Treasury claims that private finance initiative projects outperform conventional procurement by being built on time and to budget are "built on sand", Unison, the public sector union, claimed yesterday.

The Treasury has argued that PFI turned around the performance of conventional procurement. It said more than 80 per cent of PFI schemes were delivered on time and to the price the public sector had agreed, against a past record of 73 per cent of non-PFI projects running over budget and 70 per cent being delivered late.

But, according to a report produced by a team lead by Allyson Pollock, professor of health policy at UCL, and a noted opponent of the private finance initiative, the claim is not built on sound evidence. The Treasury, she said, cited five studies to support its contention, including two reports from the National Audit Office. But Prof Pollock said the Treasury had refused repeated requests to release the underlying data to its own 2002 study. As a result "the study cannot be evaluated", she said.

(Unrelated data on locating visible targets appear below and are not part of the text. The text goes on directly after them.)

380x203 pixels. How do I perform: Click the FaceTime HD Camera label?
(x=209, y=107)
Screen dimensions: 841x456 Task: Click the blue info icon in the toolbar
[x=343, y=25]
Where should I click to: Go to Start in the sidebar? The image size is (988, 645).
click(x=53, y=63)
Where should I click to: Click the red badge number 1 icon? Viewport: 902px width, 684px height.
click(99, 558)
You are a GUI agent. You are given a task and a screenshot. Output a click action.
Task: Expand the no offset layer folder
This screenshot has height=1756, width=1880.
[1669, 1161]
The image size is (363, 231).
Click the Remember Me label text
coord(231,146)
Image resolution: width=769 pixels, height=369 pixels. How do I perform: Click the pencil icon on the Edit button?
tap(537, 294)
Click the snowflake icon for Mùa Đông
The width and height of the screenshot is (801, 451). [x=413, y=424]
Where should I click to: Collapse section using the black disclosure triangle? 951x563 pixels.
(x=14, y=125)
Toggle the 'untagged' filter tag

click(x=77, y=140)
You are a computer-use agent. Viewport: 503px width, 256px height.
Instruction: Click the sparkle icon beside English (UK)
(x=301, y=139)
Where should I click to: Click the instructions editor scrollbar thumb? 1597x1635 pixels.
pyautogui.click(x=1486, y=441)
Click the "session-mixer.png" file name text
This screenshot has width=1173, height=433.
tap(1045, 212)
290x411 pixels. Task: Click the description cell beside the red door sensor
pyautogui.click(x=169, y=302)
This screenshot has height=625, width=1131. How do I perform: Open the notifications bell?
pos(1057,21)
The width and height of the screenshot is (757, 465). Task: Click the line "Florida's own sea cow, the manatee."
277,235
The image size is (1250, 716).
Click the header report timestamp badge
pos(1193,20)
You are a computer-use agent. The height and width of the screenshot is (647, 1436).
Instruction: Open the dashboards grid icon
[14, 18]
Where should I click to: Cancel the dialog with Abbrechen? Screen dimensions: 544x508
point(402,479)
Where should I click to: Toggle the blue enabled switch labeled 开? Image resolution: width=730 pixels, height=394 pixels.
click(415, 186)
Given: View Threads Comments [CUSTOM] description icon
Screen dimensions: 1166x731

The two NAO reports involved interviews with the construction industry and reports from the managers of 38 PFI projects, with neither directly comparing performance under different methods of procurement.

A fourth report again did not provide the underlying data, while a frequently cited study by Mott MacDonald had just 11 PFI schemes in its sample against 39 non-PFI schemes, many of which were built years earlier.

Prof Pollock argued that the "ideal" way to evaluate cost and time over-runs would be to run a random controlled trial where identical projects were commissioned, with some built under conventional procurement and others under PFI. That, however, is not an approach that any government is likely to be able, in practice, to adopt.

Failing that, she said, retrospective studies needed to be larger, with projects more carefully matched to make them comparable. The Treasury rejected the findings, saying NAO reports had repeatedly shown that in the past public procurement suffered significant cost overruns and delays. "The authors of this report offer no evidence to show that PFI is not delivering, or that conventional procurement would be more effective."

Dave Prentis, general secretary of Unison, argued that the report further discredited the PFI and "is further evidence that we need a full independent inquiry into PFI".